On December 4, 1956, in his biophysics seminar, Seymour Benzer gave a lecture entitled "Mutations and the Junkman's Problem," describing the processes of mutation and recombination and their relevance to his research on genetic fine structure. Benzer said that his research was about "the junkman's problem," whose "objective" was "to determine something about the structure [of DNA] by these operations [mutations and recombinations]" (Papers of Seymour Benzer, Box 82, Folder 1, Caltech Archives).
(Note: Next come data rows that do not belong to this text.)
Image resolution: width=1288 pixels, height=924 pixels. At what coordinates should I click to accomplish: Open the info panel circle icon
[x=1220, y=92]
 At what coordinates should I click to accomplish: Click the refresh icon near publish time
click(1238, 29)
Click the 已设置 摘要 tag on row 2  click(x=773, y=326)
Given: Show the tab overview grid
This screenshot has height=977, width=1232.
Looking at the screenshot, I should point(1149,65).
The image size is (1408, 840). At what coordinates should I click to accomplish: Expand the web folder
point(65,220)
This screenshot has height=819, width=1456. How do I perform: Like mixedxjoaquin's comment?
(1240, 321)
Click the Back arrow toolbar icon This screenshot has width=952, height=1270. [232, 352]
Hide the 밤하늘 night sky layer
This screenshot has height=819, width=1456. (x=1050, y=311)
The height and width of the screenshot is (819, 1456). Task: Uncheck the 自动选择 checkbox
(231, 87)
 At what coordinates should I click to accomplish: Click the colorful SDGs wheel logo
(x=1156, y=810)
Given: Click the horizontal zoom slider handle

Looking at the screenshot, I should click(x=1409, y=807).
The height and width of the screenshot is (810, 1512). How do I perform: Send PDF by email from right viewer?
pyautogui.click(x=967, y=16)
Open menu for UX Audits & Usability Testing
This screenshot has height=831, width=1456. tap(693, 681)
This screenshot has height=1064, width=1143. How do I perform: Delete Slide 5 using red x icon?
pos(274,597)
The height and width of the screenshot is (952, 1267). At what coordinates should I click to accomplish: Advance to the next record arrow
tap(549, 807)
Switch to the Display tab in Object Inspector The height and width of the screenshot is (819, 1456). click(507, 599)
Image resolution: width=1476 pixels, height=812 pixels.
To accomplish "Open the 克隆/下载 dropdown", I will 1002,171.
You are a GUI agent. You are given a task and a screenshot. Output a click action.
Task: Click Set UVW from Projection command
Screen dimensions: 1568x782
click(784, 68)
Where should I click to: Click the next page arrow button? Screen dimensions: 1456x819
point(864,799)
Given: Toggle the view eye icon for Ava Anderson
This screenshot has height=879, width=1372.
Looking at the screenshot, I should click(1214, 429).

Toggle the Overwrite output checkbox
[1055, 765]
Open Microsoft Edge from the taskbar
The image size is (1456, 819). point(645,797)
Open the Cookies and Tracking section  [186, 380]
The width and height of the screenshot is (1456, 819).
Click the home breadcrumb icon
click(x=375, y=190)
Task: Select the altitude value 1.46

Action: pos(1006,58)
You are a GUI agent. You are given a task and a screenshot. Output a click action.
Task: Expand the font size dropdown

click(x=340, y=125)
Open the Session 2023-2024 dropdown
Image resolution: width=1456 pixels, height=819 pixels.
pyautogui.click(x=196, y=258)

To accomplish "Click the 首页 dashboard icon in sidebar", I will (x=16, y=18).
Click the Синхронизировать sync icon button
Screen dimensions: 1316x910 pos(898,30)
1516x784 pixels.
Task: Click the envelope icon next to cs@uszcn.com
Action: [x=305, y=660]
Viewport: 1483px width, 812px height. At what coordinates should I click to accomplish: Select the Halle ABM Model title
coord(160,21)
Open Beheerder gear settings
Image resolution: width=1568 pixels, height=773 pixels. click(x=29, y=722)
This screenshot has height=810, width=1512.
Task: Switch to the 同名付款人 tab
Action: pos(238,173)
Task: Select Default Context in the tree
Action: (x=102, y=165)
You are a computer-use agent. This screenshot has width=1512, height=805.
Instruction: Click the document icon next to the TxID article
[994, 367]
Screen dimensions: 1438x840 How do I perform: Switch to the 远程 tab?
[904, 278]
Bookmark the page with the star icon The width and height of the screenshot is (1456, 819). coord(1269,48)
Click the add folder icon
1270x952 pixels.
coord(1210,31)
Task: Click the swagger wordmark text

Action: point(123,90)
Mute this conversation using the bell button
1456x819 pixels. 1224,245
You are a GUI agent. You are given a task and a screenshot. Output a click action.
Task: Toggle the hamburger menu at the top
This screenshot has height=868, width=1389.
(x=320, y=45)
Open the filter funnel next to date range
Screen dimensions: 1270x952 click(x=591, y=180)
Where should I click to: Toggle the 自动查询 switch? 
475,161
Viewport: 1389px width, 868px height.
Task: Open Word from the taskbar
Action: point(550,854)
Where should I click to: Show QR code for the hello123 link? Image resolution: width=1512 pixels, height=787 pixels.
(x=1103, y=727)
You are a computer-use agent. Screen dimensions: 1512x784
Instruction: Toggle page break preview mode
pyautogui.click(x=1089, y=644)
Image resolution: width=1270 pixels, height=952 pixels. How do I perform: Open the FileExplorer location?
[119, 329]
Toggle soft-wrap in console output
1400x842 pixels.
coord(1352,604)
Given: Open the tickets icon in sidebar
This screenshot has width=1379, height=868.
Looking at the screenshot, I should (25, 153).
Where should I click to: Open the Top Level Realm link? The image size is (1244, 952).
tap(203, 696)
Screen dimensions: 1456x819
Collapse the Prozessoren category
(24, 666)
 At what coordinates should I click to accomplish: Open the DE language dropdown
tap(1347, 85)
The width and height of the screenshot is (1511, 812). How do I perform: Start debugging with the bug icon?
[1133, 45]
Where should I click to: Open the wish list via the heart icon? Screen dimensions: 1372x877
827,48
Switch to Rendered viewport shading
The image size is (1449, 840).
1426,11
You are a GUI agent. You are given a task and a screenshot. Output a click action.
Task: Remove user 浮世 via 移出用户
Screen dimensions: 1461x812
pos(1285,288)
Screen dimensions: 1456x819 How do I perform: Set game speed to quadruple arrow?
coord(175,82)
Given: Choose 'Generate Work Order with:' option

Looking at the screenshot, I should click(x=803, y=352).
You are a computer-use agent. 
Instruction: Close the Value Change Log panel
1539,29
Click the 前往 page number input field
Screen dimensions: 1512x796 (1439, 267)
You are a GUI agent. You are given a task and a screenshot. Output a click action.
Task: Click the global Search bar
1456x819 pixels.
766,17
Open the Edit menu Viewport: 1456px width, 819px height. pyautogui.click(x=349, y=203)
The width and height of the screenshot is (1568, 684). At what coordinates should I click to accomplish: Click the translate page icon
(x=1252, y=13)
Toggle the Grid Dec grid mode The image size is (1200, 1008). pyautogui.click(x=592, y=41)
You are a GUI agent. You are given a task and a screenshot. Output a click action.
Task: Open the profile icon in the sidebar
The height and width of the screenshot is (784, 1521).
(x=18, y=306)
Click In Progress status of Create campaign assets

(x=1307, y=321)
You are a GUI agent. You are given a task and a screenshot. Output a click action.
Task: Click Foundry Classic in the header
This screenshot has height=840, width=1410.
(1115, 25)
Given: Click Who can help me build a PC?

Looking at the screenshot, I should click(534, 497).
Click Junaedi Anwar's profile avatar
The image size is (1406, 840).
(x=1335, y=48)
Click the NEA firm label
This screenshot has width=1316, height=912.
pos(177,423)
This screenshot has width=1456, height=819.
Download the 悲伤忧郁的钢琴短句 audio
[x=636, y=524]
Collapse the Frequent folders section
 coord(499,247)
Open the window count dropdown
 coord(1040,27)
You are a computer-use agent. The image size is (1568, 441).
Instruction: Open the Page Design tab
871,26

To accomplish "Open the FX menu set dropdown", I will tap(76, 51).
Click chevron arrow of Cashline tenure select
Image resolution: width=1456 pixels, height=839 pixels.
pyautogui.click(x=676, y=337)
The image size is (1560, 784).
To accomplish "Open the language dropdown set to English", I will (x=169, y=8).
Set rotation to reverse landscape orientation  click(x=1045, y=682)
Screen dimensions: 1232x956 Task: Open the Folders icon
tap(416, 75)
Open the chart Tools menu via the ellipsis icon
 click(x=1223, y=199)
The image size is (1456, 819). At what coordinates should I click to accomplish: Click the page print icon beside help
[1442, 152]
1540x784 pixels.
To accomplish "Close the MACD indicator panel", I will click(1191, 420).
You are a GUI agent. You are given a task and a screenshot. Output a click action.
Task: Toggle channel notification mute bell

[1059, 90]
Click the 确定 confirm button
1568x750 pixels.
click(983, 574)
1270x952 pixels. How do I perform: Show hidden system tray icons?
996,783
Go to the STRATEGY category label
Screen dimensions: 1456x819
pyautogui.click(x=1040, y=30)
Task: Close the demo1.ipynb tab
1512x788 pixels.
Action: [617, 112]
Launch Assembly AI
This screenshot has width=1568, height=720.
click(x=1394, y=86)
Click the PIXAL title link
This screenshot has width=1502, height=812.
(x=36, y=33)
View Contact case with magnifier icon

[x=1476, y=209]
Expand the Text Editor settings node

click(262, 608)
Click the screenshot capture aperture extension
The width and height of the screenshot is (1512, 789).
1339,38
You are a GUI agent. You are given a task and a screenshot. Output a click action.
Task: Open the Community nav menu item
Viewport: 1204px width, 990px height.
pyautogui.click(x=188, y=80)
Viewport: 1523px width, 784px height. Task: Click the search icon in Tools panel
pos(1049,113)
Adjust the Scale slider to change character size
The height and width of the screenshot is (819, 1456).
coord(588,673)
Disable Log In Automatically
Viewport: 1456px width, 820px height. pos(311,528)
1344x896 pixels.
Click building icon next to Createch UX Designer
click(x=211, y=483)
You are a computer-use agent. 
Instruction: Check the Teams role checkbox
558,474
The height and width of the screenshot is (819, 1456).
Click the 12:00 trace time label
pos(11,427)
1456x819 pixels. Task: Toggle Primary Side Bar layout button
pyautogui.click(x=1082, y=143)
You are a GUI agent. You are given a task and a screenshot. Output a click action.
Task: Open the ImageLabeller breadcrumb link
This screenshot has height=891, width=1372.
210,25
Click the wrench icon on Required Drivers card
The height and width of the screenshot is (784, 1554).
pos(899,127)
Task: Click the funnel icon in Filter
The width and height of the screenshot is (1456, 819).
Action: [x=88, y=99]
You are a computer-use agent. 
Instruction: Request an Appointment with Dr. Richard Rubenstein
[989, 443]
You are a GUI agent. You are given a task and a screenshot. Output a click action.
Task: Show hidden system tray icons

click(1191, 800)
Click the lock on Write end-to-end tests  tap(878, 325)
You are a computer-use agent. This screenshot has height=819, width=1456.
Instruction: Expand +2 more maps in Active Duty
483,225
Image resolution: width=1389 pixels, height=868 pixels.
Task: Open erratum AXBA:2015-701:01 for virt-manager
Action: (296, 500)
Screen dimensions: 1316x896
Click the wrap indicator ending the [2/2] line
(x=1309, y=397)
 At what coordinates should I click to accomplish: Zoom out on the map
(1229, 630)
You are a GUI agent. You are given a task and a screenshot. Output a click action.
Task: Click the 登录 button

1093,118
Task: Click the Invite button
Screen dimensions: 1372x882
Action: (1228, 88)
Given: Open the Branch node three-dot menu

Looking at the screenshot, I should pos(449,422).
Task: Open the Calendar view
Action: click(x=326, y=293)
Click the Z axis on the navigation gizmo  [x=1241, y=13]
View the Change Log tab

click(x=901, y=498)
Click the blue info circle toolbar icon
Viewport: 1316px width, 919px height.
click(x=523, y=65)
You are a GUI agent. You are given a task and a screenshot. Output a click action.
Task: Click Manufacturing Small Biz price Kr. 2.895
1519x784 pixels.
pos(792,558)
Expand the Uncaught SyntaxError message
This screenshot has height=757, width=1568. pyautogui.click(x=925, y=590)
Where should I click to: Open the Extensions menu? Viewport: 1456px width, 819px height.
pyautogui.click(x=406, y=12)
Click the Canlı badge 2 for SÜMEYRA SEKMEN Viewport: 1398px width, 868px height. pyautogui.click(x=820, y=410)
Using materials from the Benzer archive, I discuss how Benzer's uses of genetic maps structured his research on the junkman's problem. In the 1950s and 60s, the day-to-day operation of the Benzer lab consisted almost entirely in making detailed genetic maps. Although Benzer was interested in the physical interpretation of these maps, in his everyday research he frequently used genetic maps in ways that did not depend on his taking the maps to be representations of the structure of DNA. Benzer's failure to solve the junkman's problem at any given stage of his research did not undermine the lab work: he used genetic maps in ways that helped him successfully collect and organize "junk" despite the fact that he was not sure what (epistemic) "value" he could get out of it. I explain how particular features of genetic maps enabled him to separate two sorts of success---the success in mapmaking and the success in determining something about the structure of DNA---and explore how the former success supported the latter.